=== Extrait choisi ===

La Grand Prêtre Mère vendeuse d’extensions (mèches), épouse de professeur (DR)

Le Courrier de Kinshasa (L.C.K.) : Qu’est-ce donc Grand Prêtre Mère, pourriez-vous nous l'expliquer  ?

Do Nsoseme (D.N.)  : Grand Prêtre Mère est un projet photographique qui questionne la relation entre le vêtement et l’identité de la femme. Il a été réalisé dans le cadre du projet d’exposition « Kinshasa 2050 : les femmes d’abord », initié par l’Institut français de Kinshasa et le Goethe-Institut de Kinshasa en 2018. À Kinshasa, comme dans la plupart des villes, les gens sont jugés à leur apparence. La notion d’apparence se rapporte très souvent à ce que l’on porte comme vêtement, ce que l’on exhibe comme accessoires pour accompagner sa tenue. La personne qui regarde une tenue, attribue à celle qui la porte une identité ou une qualité.

Dans une agglomération telle que Kinshasa où plusieurs foyers survivent grâce à l’apport des femmes sans que celles-ci soient reconnues à leur juste valeur, je me questionne sur la relation entre le vêtement et l’identité de la femme. Le vêtement n’est pas qu’une simple protection ou une manière d’embellir le corps, il a également une valeur culturelle et idéologique. Chaque société l’insère dans son système de valeur et le consacre comme réservé à certains groupes, pour quelques sortes de vêtements. Le costume est un vêtement d’homme imposant un certain respect pour celui qui le porte. En convaincant des femmes qui travaillent dans l’informel de porter des costumes empruntés à leurs maris pour se rendre à leurs occupations respectives et à poser face à mon objectif dans leur environnement quotidien, je questionne la liberté de costume et les valeurs culturelles, idéologiques et consacrées du vêtement, imaginant une société libérée des carcans vestimentaires.

=== Segment de données ===

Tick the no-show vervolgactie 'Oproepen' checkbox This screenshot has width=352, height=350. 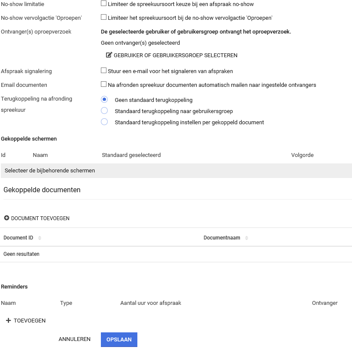103,18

===

Consigne A
Dans l'entretien sur Grand Prêtre Mère, quelles institutions ont initié le projet d'exposition « Kinshasa 2050 : les femmes d'abord » ?
Consigne B
Recopiez sans rien changer le passage de l'entretien sur Grand Prêtre Mère qui commence par « La Grand Prêtre » et se poursuit jusqu'à « nous l'expliquer  ? » inclus.
Appuyez-vous uniquement sur le texte pour répondre.

Réponse A
L'Institut français de Kinshasa et le Goethe-Institut de Kinshasa.

Réponse B
La Grand Prêtre Mère vendeuse d’extensions (mèches), épouse de professeur (DR)

Le Courrier de Kinshasa (L.C.K.) : Qu’est-ce donc Grand Prêtre Mère, pourriez-vous nous l'expliquer  ?